Questo lavoro è stato svolto in collaborazione con Simona Perotto, MOX-Politecnico di Milano, e Alessandro Veneziani, Emory University, Atlanta, GA, USA.


Martedì 21 novembre 2017, ore 15.00, Aula di Consiglio

M. Semplice
Università di Torino
Adaptive-Mesh-Refinement for hyperbolic systems of conservation laws driven by numerical entropy production

Abstract: 
I will present a third order accurate finite volume scheme under Adaptive Mesh Refinement (AMR) on quad-tree type grids.
In the scheme, AMR is driven by the, so called, numerical entropy production. This is a residual of the entropy inequality that is computable in each space-time finite volume during the simulation and that is of the same size of the truncation error, which has been successfully exploited to control adaptive behavior of schemes in various ways in one and two space dimensions.
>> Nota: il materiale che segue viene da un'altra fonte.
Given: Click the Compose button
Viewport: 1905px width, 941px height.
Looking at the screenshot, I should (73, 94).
Of course, the reconstruction of point values from cell averages requires a procedure that is third order accurate, non-oscillatory, but also versatile enough to handle data on unstructured and non-conforming grids and efficient in computing point data at very many points in each cell: the Central WENO (CWENO) technique is employed here for this task.
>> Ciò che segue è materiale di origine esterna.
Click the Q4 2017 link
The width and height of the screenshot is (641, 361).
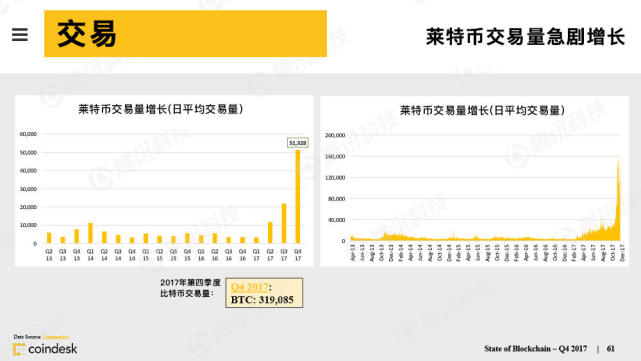pyautogui.click(x=249, y=287)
Martedì 14 novembre 2017, ore 15.00, Aula di Consiglio

E. Iacomini
Dottorato, SBAI Sapienza
Sensitivity analysis of the LWR model for traffic forecast on large networks using Wasserstein distance

Abstract: In this talk we present a sensitivity analysis of a PDE model for traffic forecast on networks. The analysis is made with respect to the parameters and to the network. In order to compare different numerical solutions coming from different inputs, we will use the Wasserstein distance, computed by a suitable numerical method. Traffic uncertainty is evaluated for different initial data, different fundamental diagrams, different vehicle distributions at junctions and different network sizes.
Joint work with M. Briani and E. Cristiani.


Martedì 7 novembre 2017, ore 15.00, Aula di Consiglio

Roberto Ferretti
Roma Tre
Un solutore diffusione-trasporto esplicito, a grandi passi in tempo, per l'equazione di Navier-Stokes

Abstract: Si discuterà l'introduzione di un solutore diffusione-trasporto totalmente semi-Lagrangiano nella soluzione della equazione di Navier-Stokes, sia nella formulazione vorticita'-funzione di corrente che in quella pressione-velocità. Nonostante il basso ordine di consistenza, questo schema si dimostra efficace e di basso costo computazionale, permettendo numeri di Courant relativamente grandi ed evitando l'introduzione di viscosità numerica indesiderata. Si presenterà lo schema, in particolare le strategie di upwinding e l'implementazione delle condizioni al bordo, e si mostreranno test numerici su benchmark classici, sia in regime laminare che turbolento.